NEW YORK — Citigroup Inc. is halting certain foreclosures in the areas affected by the oil spill in the Gulf of Mexico.

The bank announced a three-month suspension, effective Thursday through Sept. 17, of foreclosure sales and notifications, and evictions on possessed properties for qualifying borrowers in the Gulf region with first mortgages held by CitiMortgage.

Citi expects about 1,000 borrowers to participate initially, but that number might climb.

The economic impact of the environmental disaster on the region is still unknown, but it's becoming clear that borrowers are hurting and banks need to respond, said Sanjiv Das, the chief executive of CitiMortgage. His unit will also cooperate with CitiFinancial, the bank's consumer finance unit that refinances mortgages mainly for customers with low credit scores and that has branches in the Gulf area, to help customers.

Das said he expects other banks to follow with programs like Citi's.

In the aftermath of Hurricane Katrina, banks implemented broad payment suspension plans for the Gulf region in response to the destruction of homes and the distress borrowers faced. While Hurricane "Katrina hit with great force" at once, the current disaster caused by the April 20 explosion of a BP Plc oil rig "is gradually evolving into a crisis for our customers," Das said in an interview with Dow Jones Newswires. "We cannot grasp the impact just yet."

"There is a lot of anxiety" and several customers contacted Citi about the distress impacting their jobs or businesses, Das said. Such concerns prompted Citi to initiate the program to give customers more time to work out their finances.

Citi Chief Executive Vikram Pandit said in a press release, "We aim to ease the burden on residents of the Gulf states. In the midst of this crisis, we will continue to explore ways to help people avoid foreclosure so they and their families can remain in their homes and have one less thing to worry about."
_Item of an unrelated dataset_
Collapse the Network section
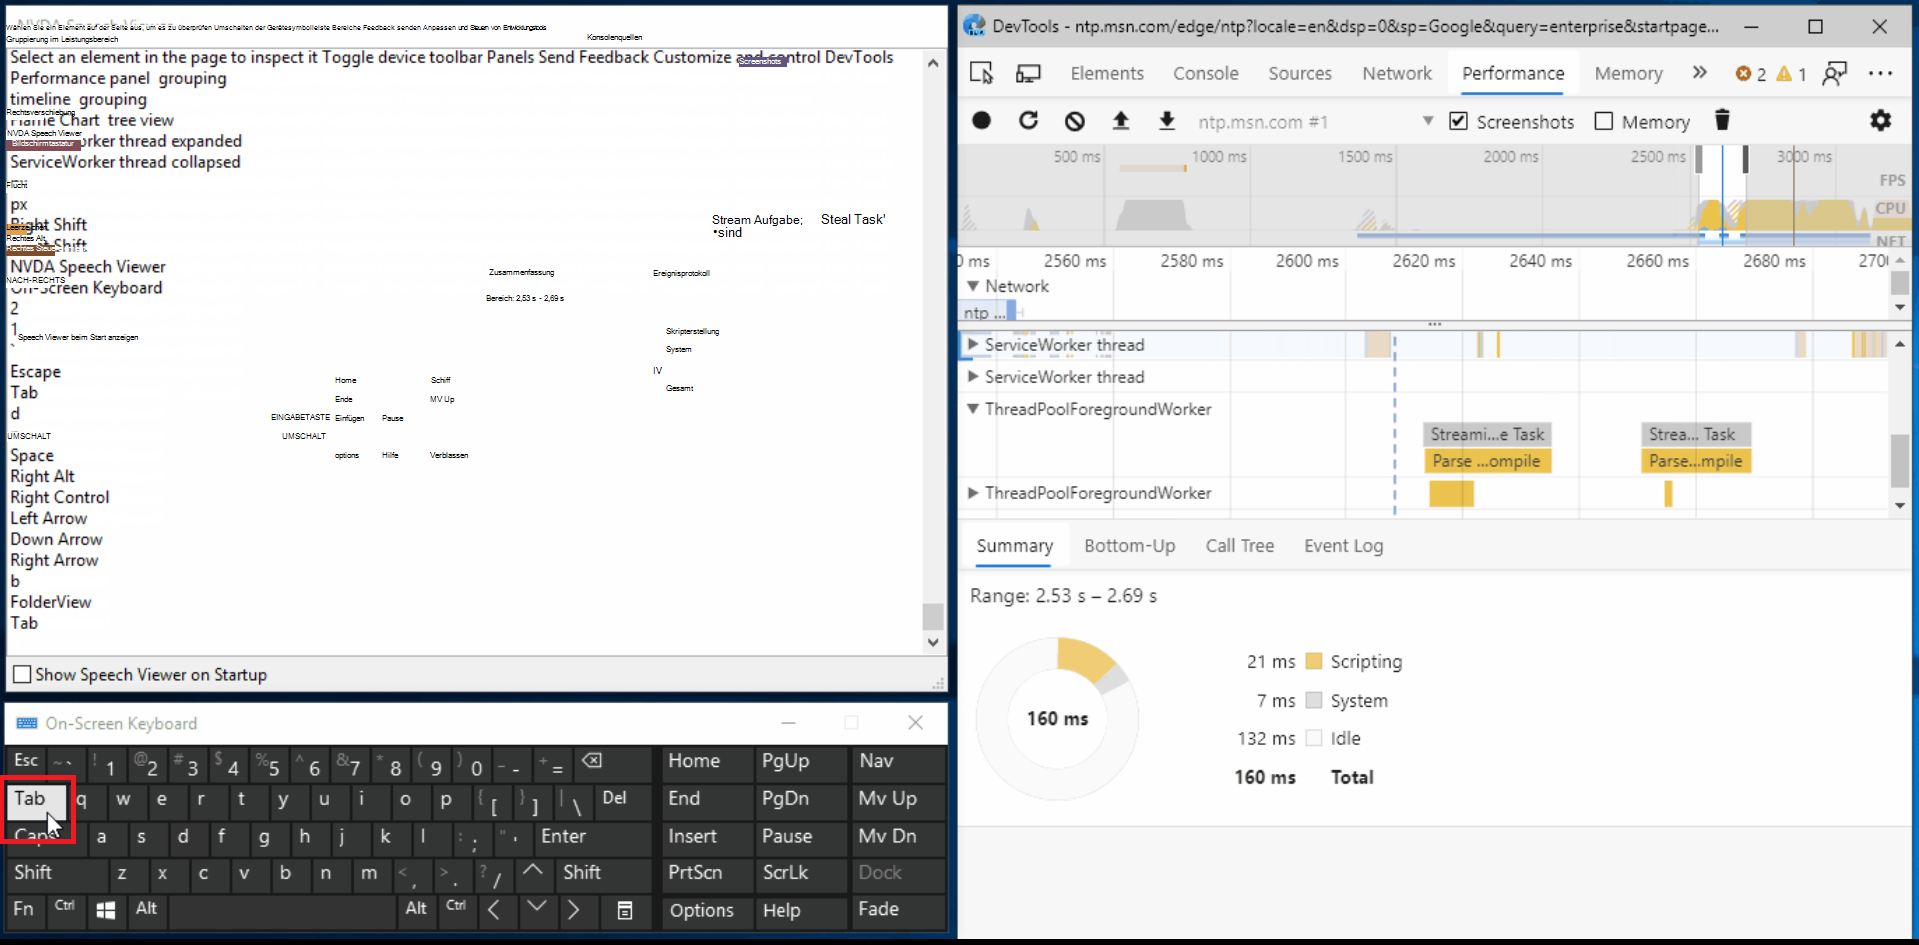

Citi has been looking at other potential programs that might help delinquent borrowers but nothing has been designed yet, Das said.

"Many small business put their homes as collateral to get working capital," and the oil spill will impact the mortgage payments through the businesses, Das said. Citi is already in contact with the Small Business Administration about potential programs helping distressed small business owners and "will accelerate those discussion" in the context of the oil spill, he said.

The Small Business Administration said in May it is making low-interest loans available to Gulf area small businesses in Louisiana, Alabama, Florida and Mississippi that suffer financial losses from the oil spill.

For now only mortgages within about 25 miles of affected coastal areas the banks holds on its balance sheet qualify, rather than all mortgages CitiMortgage services. Many loans Citi services were sold to investors. Das said he gave the owners of such mortgages heads-up about the suspension program, but has not yet approached them about expanding it to include mortgages Citi does not own.